* _Given data_
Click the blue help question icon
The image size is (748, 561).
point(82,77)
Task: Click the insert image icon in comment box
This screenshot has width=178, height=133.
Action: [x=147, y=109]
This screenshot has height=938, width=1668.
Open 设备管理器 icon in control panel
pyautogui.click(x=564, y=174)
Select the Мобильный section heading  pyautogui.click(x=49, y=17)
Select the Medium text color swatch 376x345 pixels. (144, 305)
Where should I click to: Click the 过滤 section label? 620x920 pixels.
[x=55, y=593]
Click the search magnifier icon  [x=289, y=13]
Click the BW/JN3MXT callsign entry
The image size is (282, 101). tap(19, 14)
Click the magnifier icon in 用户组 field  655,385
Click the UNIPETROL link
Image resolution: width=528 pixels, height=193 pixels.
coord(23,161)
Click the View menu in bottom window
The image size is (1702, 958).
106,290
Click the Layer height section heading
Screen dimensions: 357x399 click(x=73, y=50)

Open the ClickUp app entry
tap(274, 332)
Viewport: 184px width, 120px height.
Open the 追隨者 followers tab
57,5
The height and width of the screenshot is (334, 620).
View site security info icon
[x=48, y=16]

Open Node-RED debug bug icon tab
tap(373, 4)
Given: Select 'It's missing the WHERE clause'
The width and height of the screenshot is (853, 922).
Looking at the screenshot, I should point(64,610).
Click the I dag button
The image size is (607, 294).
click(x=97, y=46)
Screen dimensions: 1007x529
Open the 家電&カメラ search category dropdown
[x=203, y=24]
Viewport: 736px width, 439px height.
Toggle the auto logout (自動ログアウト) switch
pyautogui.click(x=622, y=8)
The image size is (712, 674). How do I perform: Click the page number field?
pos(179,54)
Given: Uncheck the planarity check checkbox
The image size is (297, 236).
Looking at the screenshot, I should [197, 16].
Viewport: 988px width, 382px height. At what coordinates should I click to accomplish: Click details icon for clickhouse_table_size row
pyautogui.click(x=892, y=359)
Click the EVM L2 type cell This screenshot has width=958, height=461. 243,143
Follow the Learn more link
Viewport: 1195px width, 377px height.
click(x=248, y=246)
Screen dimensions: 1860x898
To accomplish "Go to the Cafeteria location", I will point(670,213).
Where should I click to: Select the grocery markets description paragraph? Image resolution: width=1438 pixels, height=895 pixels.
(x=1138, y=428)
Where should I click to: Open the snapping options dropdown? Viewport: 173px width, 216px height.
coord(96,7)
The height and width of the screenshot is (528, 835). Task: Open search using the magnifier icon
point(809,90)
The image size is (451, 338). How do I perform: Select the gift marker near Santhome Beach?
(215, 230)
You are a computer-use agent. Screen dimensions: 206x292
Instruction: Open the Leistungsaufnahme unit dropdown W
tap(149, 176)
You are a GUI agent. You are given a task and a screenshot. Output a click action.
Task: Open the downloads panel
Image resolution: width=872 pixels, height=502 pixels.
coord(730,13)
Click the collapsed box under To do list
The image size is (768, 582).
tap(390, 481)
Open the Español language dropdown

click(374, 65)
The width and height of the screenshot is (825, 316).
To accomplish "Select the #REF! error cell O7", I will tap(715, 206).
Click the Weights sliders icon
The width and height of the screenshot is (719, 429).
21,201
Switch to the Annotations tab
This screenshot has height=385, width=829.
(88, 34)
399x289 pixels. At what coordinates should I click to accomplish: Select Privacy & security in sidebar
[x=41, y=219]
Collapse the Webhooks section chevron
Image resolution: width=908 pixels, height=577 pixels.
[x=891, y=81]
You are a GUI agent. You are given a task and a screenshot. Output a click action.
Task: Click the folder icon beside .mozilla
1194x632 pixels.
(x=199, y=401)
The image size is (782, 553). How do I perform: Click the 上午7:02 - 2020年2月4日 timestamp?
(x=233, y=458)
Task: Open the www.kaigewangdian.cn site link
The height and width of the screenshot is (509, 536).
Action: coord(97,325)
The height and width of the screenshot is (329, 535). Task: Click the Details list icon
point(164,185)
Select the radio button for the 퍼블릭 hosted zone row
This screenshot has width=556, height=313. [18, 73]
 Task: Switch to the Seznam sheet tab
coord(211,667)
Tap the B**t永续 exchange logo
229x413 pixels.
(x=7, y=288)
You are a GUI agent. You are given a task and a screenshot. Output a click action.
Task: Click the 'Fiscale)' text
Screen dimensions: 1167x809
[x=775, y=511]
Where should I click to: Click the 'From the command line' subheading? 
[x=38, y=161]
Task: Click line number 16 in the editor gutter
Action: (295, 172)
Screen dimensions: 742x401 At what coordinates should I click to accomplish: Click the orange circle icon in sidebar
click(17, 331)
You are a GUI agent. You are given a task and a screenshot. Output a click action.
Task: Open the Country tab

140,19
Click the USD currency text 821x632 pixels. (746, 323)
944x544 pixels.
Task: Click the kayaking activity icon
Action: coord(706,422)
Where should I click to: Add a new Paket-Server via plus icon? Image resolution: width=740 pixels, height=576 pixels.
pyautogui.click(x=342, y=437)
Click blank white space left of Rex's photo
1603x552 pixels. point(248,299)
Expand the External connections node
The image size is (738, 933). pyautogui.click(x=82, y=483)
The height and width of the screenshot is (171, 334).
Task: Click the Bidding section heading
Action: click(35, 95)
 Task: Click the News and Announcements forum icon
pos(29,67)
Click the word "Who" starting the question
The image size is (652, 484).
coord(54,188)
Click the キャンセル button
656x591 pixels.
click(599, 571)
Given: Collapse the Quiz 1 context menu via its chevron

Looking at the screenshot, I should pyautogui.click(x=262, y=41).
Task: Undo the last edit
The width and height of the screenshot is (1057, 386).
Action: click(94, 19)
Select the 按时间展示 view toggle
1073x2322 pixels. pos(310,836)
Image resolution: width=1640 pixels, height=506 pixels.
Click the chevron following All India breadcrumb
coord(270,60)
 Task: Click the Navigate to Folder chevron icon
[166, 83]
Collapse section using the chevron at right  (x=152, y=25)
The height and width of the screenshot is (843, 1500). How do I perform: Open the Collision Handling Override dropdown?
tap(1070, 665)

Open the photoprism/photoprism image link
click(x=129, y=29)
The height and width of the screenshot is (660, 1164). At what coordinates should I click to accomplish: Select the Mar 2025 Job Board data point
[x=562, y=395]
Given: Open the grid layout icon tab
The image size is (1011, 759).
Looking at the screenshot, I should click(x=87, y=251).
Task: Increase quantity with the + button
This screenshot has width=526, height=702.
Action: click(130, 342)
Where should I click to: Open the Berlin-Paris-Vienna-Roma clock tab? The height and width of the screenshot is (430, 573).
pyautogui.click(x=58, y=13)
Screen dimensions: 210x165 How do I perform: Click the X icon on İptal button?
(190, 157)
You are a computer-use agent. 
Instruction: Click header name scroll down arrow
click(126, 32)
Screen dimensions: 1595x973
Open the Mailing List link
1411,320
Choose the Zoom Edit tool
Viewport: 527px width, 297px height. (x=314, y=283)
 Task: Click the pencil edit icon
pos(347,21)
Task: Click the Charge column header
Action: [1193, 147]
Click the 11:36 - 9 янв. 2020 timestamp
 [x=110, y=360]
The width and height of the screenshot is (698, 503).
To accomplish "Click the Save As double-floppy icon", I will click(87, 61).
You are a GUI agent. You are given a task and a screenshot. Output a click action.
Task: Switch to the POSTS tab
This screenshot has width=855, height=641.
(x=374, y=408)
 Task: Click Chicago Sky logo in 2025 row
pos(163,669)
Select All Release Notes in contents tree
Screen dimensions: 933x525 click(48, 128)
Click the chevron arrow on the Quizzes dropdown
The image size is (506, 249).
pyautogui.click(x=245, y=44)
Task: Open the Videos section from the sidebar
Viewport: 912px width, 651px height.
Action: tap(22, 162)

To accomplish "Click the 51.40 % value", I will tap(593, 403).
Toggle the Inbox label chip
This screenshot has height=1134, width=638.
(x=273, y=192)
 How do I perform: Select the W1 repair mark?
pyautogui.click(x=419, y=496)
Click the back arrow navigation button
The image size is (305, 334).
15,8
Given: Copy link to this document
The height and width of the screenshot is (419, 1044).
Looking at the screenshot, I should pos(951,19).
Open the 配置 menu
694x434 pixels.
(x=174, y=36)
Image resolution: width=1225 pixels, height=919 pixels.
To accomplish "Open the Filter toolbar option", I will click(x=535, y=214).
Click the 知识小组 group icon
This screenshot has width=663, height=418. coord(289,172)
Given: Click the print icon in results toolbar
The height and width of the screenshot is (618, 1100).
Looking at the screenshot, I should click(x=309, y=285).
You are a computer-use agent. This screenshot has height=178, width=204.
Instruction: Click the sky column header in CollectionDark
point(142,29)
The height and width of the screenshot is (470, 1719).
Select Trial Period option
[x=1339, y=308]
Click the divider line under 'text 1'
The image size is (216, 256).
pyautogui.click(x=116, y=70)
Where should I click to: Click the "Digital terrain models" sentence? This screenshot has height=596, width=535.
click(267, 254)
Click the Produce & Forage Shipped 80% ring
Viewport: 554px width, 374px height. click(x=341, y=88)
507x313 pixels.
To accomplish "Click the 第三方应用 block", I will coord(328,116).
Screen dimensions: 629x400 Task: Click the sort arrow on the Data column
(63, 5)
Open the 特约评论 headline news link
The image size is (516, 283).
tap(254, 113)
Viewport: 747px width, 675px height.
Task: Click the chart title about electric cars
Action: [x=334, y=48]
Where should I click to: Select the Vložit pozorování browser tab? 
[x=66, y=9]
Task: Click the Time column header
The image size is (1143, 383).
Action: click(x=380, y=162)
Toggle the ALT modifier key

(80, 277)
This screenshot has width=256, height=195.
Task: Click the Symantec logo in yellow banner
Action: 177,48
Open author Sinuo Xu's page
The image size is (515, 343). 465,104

* _Your objective_
Each line holding the word "question" must be copied from the data.

* _Answer box_
Click the blue help question icon
Click the word "Who" starting the question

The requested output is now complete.